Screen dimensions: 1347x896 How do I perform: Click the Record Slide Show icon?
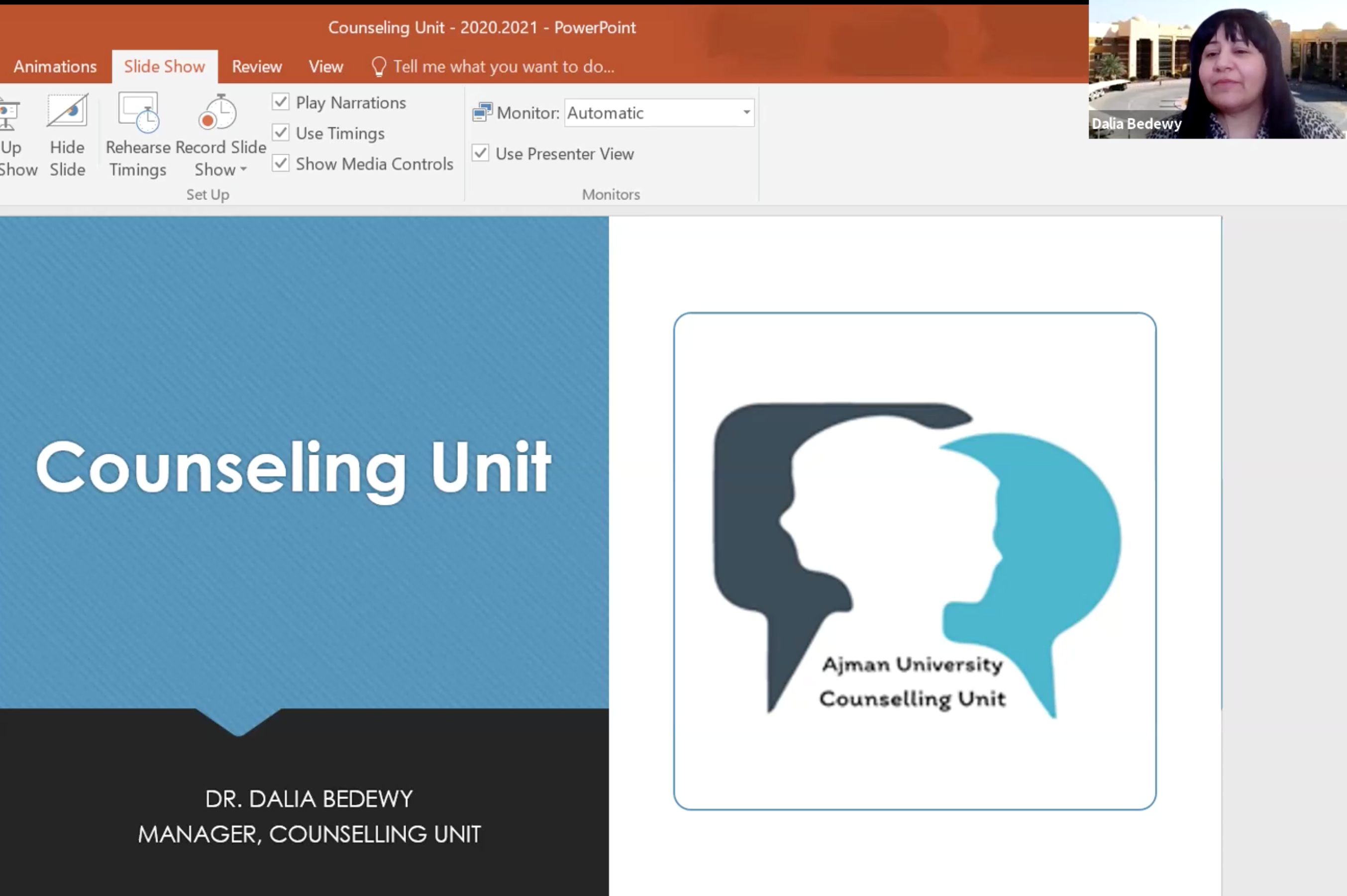218,112
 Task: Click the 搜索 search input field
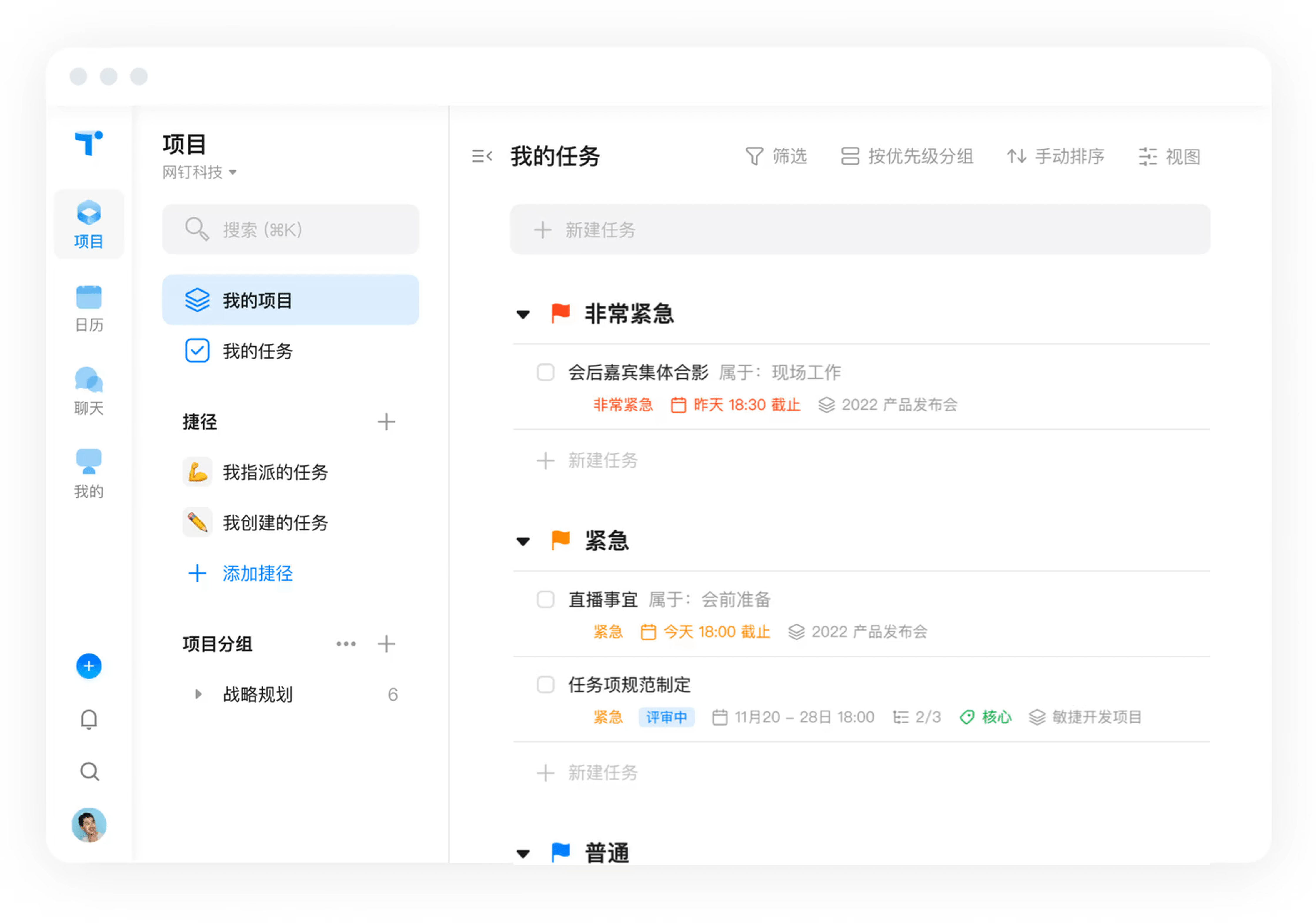coord(290,230)
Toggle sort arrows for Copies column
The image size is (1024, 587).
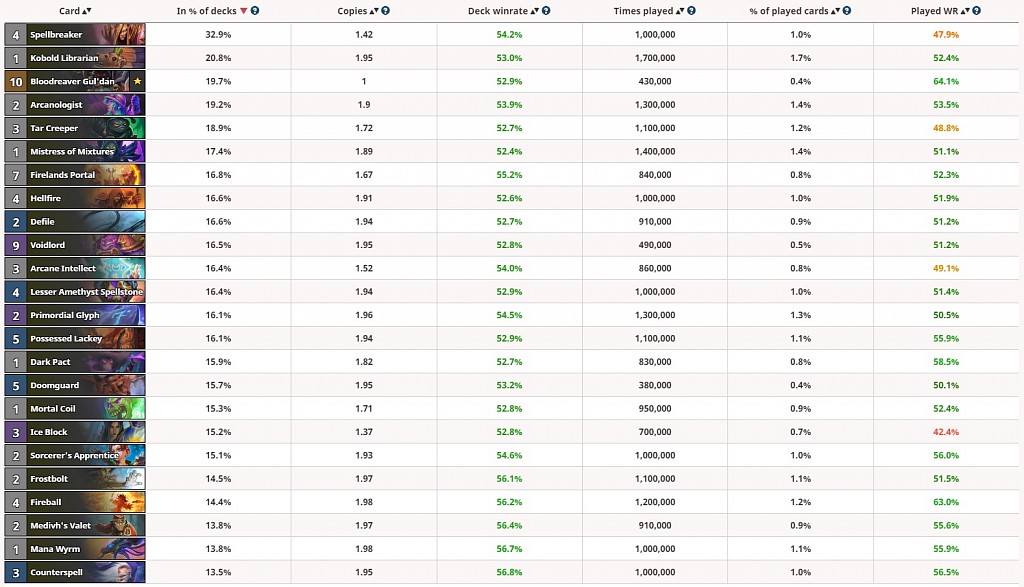pos(374,11)
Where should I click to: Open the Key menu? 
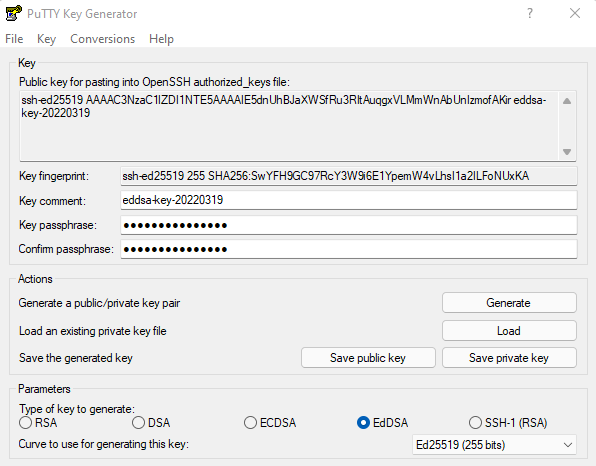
******************************
## WHAT YOU HAVE TO DO
Rewrite all the records with "Copies" swapped for "Pages" and nothing else changed. Leave the pictures out of your answer.

## ANSWER TO THIS TASK
Screen dimensions: 1347x896 How do I perform: Click the Record Slide Show icon?
218,112
 Task: Click the 搜索 search input field
coord(290,230)
Toggle sort arrows for Pages column
The image size is (1024, 587).
pos(374,11)
Where should I click to: Open the Key menu? 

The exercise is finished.